German Government Passes Bill Requiring Companies to Hire More Women on Boards
The German government is cracking down on corporations that lack equal representation with a new bill.
Germany’s cabinet greenlit legislation on Wednesday requiring publicly listed companies to have at least one woman on their management boards, according to Reuters. The bill also includes stricter gender equality guidelines for government companies and requires boards with more than two members will have at least one woman serve on them.
Approval for the bill comes after a lengthy debate surrounding the issue.
The legislation is an extension of a quota introduced in 2015 that requires publicly listed companies with more than three management board members to allocate 30% of supervisory boards to women. Despite the quota, the gender pay gap is still prevalent in the country, where women earn an average of 19% less than men.
The Social Democratic Party (SPD) has advocated for the new bill for some time, but the Christian Democrats were hesitant to support it.

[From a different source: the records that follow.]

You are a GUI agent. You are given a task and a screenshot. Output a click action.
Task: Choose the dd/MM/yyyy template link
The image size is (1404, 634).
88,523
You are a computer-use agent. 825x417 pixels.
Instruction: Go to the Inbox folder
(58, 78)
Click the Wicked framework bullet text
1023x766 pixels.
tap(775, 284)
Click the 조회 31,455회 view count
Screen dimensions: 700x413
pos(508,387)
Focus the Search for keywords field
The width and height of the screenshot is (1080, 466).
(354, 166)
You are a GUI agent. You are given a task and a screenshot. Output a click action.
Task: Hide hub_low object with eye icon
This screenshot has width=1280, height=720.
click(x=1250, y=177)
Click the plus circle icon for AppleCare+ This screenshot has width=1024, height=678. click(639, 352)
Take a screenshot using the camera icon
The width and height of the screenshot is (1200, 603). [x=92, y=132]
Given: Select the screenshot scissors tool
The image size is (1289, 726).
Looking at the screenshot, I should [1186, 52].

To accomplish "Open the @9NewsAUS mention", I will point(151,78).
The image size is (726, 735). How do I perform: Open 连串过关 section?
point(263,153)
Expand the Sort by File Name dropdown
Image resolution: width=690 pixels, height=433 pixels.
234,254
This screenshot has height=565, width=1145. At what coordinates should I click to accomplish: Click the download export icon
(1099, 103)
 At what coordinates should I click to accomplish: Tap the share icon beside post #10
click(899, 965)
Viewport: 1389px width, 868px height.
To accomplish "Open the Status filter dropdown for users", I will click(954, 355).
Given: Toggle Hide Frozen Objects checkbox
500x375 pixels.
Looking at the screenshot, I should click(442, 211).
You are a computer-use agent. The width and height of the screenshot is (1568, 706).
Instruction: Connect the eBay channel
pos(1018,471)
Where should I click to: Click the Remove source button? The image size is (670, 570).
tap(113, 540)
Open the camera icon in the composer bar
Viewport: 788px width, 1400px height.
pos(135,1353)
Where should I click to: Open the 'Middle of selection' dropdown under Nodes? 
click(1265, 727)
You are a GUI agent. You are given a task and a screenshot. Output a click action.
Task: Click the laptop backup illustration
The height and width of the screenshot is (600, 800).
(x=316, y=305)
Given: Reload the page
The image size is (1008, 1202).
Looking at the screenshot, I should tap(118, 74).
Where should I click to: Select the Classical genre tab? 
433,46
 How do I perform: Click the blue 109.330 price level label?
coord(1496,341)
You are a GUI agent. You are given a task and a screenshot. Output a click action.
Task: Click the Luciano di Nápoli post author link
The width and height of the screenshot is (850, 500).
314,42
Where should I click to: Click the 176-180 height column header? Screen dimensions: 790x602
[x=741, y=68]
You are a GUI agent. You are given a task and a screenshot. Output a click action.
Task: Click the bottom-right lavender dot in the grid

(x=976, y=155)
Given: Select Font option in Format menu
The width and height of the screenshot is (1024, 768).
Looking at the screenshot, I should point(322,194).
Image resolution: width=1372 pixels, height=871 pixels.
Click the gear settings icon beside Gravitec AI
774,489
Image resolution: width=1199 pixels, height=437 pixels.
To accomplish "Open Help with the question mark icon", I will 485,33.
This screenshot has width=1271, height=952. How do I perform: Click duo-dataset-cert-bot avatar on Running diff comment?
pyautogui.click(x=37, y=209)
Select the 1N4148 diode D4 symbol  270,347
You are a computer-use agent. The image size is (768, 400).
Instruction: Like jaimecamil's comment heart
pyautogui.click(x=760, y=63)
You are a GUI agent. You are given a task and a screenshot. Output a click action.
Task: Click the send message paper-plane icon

German Chancellor Angela Merkel has said that companies were taking too long to appoint women leaders, according to Reuters.
"We can show that Germany is on the way to becoming a modern society fit for the future," Family Affairs Minister Franziska Giffey said, according to Deutsche Welle.
The new law will impact around 70 companies, 30 of which currently do not have any women on management boards, according to a joint statement released by Germany’s family and justice ministries. Women only account for 12.8% of management board members at Germany’s 30 largest publicly listed companies.
Women’s representation on corporate supervisory boards exceeded the 30% quota in 2017 and reached 35.2% in November 2020, according to Reuters. However, women only accounted for 11.5% of management board positions on around 100 of the largest publicly listed companies.
The COVID-19 pandemic has only made it more difficult for women to stay in the workforce due to the imbalanced care burden. The number of women in senior executive positions declined in Germany to 23 in September, compared to the previous year.
Lack of equal representation at corporate companies is not unique to Germany in comparison with other EU countries. Women made up only 27.8% of board members of the largest publicly-listed companies registered in EU countries in April 2019.
“This law is a milestone for more women in leadership positions,” Giffey said in a statement.